# Jails and Firewalls?



## klabacita (Aug 3, 2009)

Hi people.

  I what to try Jails, I have some doubt about the firewall site,
  suppose u have your machine running the firewall, u setup a Jail to run bind.

  Wants u build your jail and setup bind or your mailserver, do u have to setup the firewall inside each jail or u just would use the main firewall to protect all your Jails?

  Or is not necessary to be to to paranoid?
  Or is not a issue not to have a firewall inside each Jail?

  Thanks your time


----------



## SirDice (Aug 3, 2009)

Jails cannot have a firewall (yet at least). So you would need to run the firewall on the host.


----------



## ctaranotte (Aug 3, 2009)

What would be the use of a jailed firewall?

In other words, what benefits do you anticipate over the firewall on the host?


----------



## anomie (Aug 3, 2009)

@ctaranotte: I'd imagine if you have different administrators working on jailed systems (but not the host), then per-jail firewalls would be a great boon.


----------



## klabacita (Aug 4, 2009)

The reason to ask is because, reading about jails, I didn't read anything about this small thing.

  This is why I ask u guys to get a little more understanding about how this thing works.
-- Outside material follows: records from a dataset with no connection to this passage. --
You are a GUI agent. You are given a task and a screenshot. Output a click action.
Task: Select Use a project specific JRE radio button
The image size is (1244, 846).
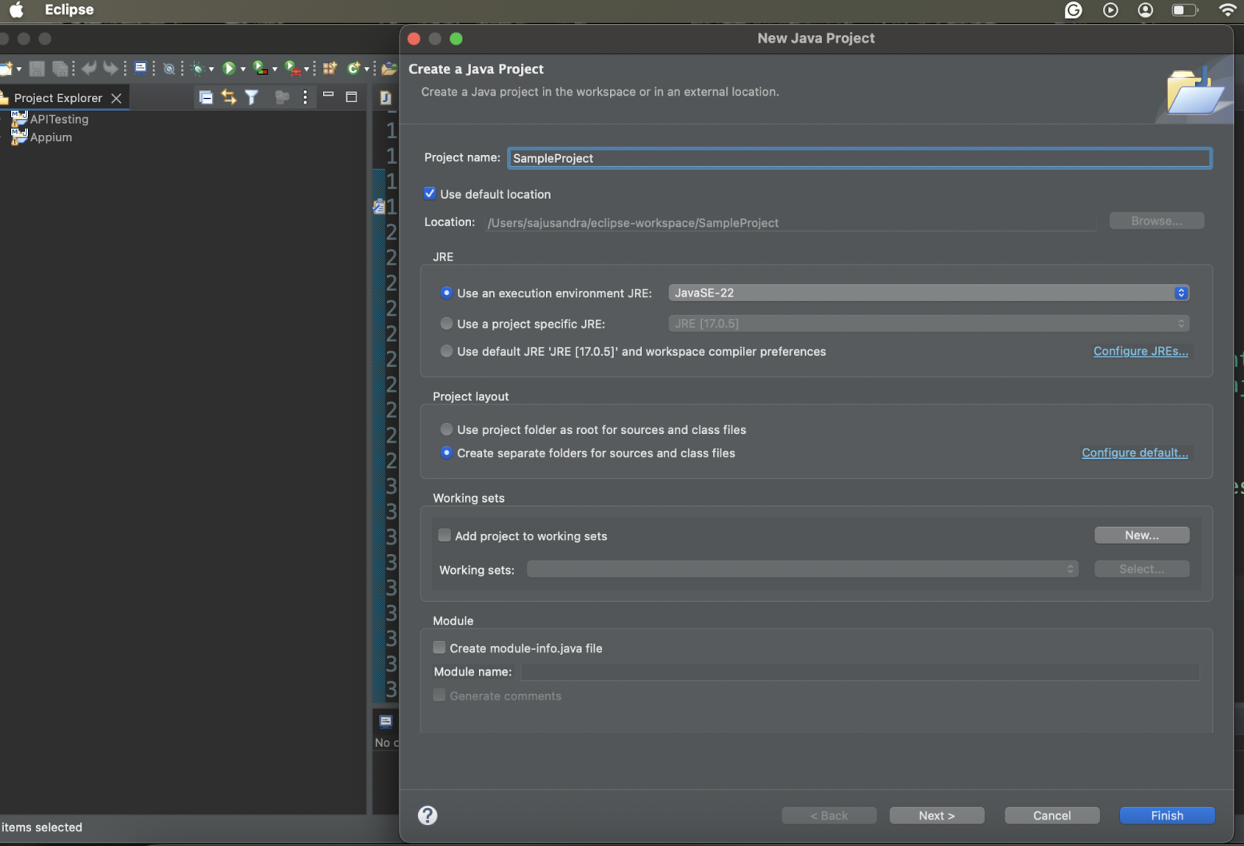[x=447, y=323]
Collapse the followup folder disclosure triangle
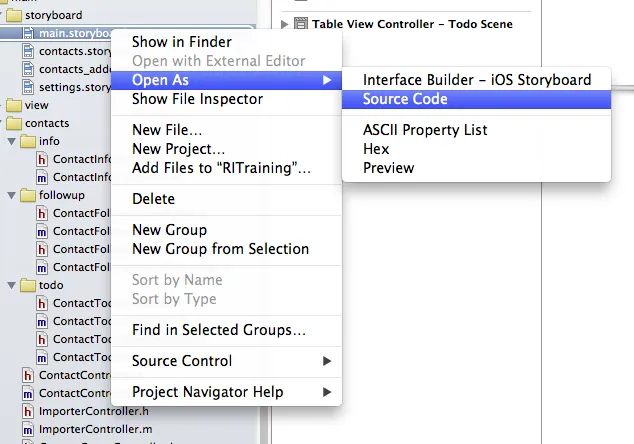This screenshot has height=444, width=634. (12, 195)
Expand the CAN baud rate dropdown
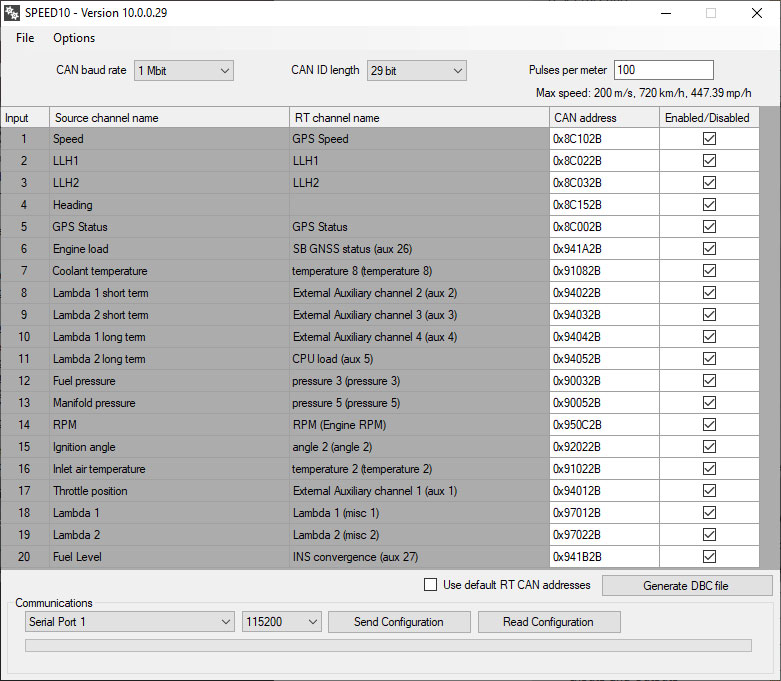The height and width of the screenshot is (681, 781). (x=183, y=70)
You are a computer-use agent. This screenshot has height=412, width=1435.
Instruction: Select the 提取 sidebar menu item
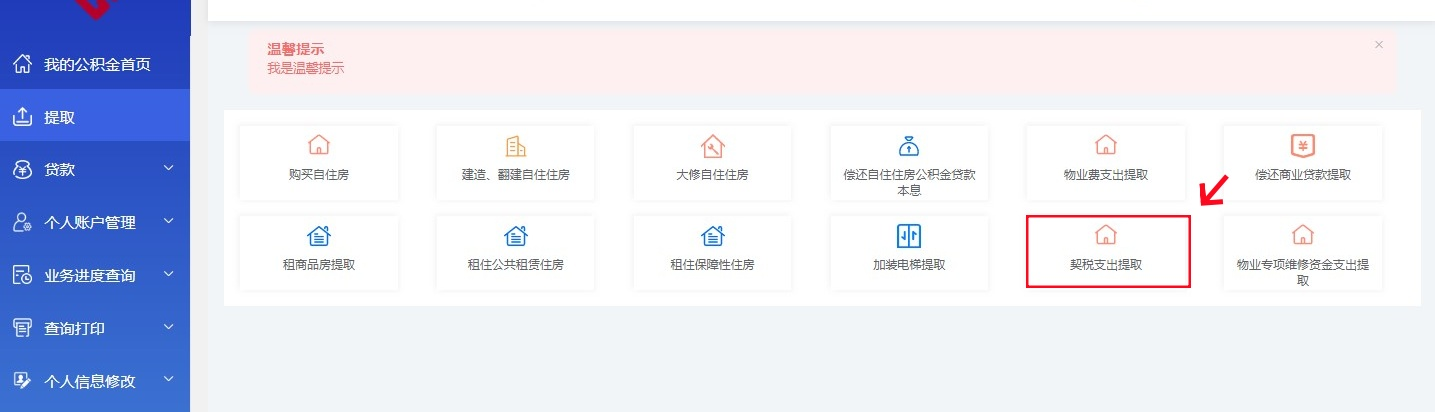point(60,117)
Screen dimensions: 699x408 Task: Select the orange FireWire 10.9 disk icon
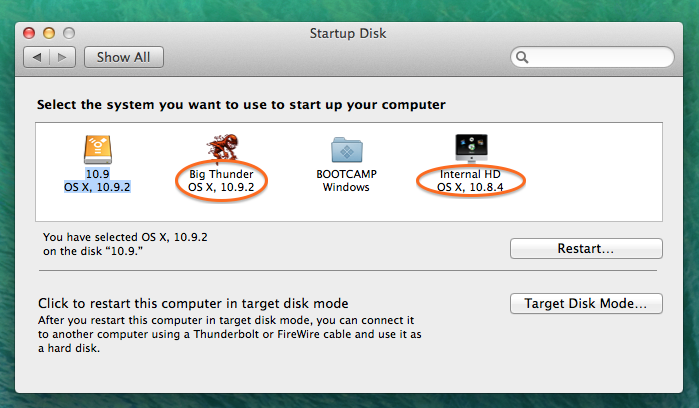(98, 149)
  Now u already answer my question, I appreciated a lot, thanks again to all.


----------



## SirDice (Aug 4, 2009)

It's still pretty much a work in progress but if you're interested in running a jail with it's own firewall have a look at the network stack virtualization project.
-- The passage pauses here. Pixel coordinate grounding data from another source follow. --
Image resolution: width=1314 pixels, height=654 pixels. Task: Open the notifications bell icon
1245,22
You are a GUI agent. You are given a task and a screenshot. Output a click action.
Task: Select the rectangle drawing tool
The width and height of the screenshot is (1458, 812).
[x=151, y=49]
http://imunes.tel.fer.hr/virtnet/


----------



## ctaranotte (Aug 7, 2009)

anomie said:
			
		

> @ctaranotte: I'd imagine if you have different administrators working on jailed systems (but not the host), then per-jail firewalls would be a great boon.



That's fine as long as there is a specific virtual interface (other than lo) for the jails.


----------



## ctaranotte (Aug 7, 2009)

SirDice said:
			
		

> It's still pretty much a work in progress but if you're interested in running a jail with it's own firewall have a look at the network stack virtualization project.
> 
> http://imunes.tel.fer.hr/virtnet/



Thanks for the link.


----------



## brd@ (Aug 9, 2009)

FreeBSD 8.0 will have the virtualized network stack and you should be able to have jails that even have different default gateways and firewalls!


----------



## reddy (Mar 19, 2019)

brd@ said:


> FreeBSD 8.0 will have the virtualized network stack and you should be able to have jails that even have different default gateways and firewalls!



As of today, is it possible to run a firewall within a jail?


----------



## abishai (Mar 19, 2019)

Yes. 11.2 needs some minor kernel patching though, but 12.0 is OK.


----------



## reddy (Mar 19, 2019)

No luck, I am running 11.2 but good to know thanks!


----------



## abishai (Mar 19, 2019)

Well, I can try to find a patch. I believe I have it somewhere. I took it from 12.0.
And you need to recompile kernel with VIMAGE option. It will work without patch, but not very long.


----------